Given data →
▼
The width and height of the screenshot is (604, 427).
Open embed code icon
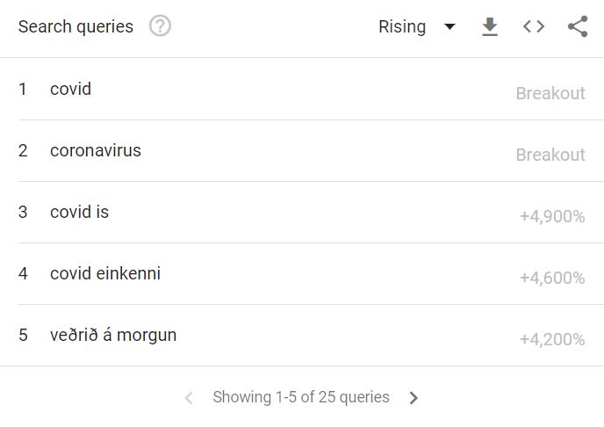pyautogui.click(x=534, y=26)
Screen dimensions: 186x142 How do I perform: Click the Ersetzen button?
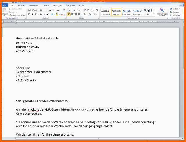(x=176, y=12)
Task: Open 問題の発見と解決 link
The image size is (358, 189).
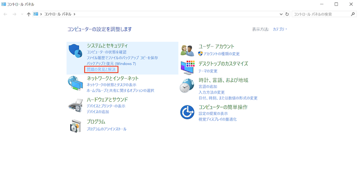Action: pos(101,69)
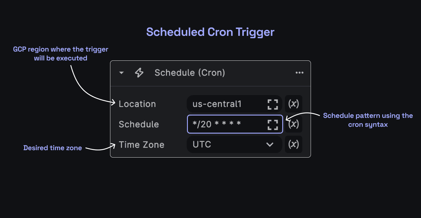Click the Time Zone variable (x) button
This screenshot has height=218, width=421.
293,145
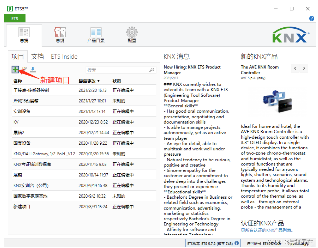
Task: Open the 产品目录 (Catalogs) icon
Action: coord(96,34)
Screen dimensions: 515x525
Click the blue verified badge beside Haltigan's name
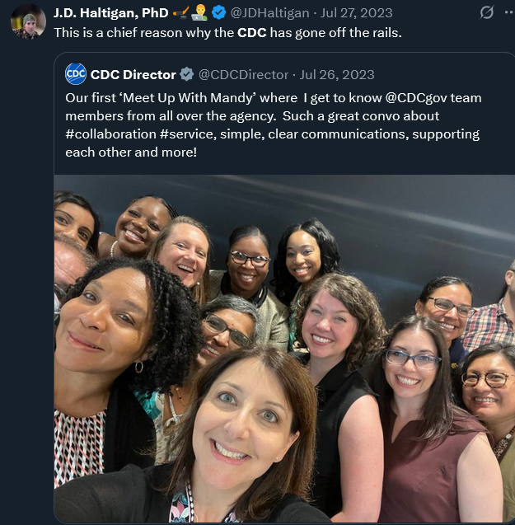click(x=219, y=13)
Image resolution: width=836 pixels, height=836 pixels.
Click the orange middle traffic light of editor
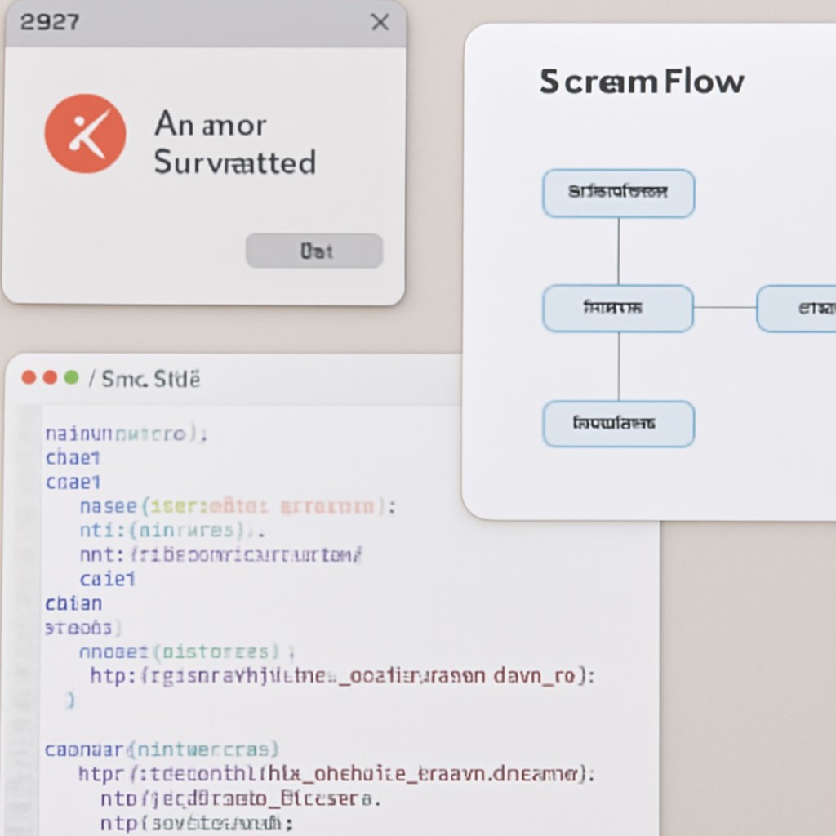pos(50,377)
▲
▼
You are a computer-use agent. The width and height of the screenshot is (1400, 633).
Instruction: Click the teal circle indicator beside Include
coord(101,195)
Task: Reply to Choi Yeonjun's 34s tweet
▲
What you will do → Take only the lines above from the one that has "Screen dimensions: 186x142" through the one that has "Task: Open 問題の発見と解決 link" and reproduce them exactly, omitting any pictures.

Solution to this task →
Screen dimensions: 186x142 How do I perform: Click the Ersetzen button?
(x=176, y=12)
Task: Open 問題の発見と解決 link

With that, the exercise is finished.